MATERIAL SHOWN Block Start
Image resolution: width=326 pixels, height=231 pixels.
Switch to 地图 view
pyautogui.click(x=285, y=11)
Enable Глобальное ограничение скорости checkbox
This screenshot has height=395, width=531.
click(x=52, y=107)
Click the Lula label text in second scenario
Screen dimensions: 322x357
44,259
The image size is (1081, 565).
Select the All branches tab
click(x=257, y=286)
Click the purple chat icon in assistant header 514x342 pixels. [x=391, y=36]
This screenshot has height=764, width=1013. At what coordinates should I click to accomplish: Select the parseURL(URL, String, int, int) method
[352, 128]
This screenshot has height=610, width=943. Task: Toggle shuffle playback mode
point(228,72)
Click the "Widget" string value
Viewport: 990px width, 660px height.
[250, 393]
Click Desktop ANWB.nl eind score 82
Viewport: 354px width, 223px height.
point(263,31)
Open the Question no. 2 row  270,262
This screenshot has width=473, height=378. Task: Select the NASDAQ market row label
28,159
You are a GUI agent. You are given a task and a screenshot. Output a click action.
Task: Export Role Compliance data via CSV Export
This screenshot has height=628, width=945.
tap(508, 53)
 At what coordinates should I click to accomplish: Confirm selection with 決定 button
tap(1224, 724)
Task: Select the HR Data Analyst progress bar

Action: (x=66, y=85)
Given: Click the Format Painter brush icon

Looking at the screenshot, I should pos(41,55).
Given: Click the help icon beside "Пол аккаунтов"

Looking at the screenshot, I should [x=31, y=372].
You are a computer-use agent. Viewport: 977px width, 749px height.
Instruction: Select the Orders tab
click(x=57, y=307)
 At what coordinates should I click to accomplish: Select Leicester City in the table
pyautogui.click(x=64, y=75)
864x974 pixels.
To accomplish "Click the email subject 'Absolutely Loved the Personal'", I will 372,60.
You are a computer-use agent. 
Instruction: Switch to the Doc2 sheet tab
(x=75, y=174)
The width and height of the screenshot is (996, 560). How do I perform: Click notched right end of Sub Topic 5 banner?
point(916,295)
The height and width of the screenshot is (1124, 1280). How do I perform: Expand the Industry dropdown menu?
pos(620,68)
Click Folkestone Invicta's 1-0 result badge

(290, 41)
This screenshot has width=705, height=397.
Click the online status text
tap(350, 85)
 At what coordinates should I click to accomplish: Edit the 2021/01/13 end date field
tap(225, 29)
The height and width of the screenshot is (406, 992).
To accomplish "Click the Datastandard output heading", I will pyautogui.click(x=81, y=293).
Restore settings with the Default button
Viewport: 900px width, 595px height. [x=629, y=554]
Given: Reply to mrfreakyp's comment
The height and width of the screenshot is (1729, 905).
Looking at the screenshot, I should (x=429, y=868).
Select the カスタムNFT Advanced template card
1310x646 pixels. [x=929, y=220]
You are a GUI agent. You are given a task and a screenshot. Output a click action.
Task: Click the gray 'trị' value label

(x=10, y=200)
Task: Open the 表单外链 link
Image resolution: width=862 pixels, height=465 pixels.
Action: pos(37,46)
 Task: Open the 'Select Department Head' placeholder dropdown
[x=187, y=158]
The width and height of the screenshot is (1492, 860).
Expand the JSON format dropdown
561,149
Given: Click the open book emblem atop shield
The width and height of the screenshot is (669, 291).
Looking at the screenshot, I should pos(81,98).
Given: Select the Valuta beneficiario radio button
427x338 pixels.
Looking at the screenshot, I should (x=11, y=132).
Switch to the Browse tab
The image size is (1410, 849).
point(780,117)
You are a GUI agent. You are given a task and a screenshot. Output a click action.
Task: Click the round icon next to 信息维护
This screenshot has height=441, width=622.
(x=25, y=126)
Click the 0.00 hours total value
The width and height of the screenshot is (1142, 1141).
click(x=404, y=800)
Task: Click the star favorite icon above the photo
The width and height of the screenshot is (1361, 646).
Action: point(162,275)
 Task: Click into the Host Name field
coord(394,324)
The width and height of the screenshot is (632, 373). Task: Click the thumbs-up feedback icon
MATERIAL SHOWN Block End
Looking at the records above, count the lines with the word "computer" in them; reply with the number only.

_TASK ANSWER_. 2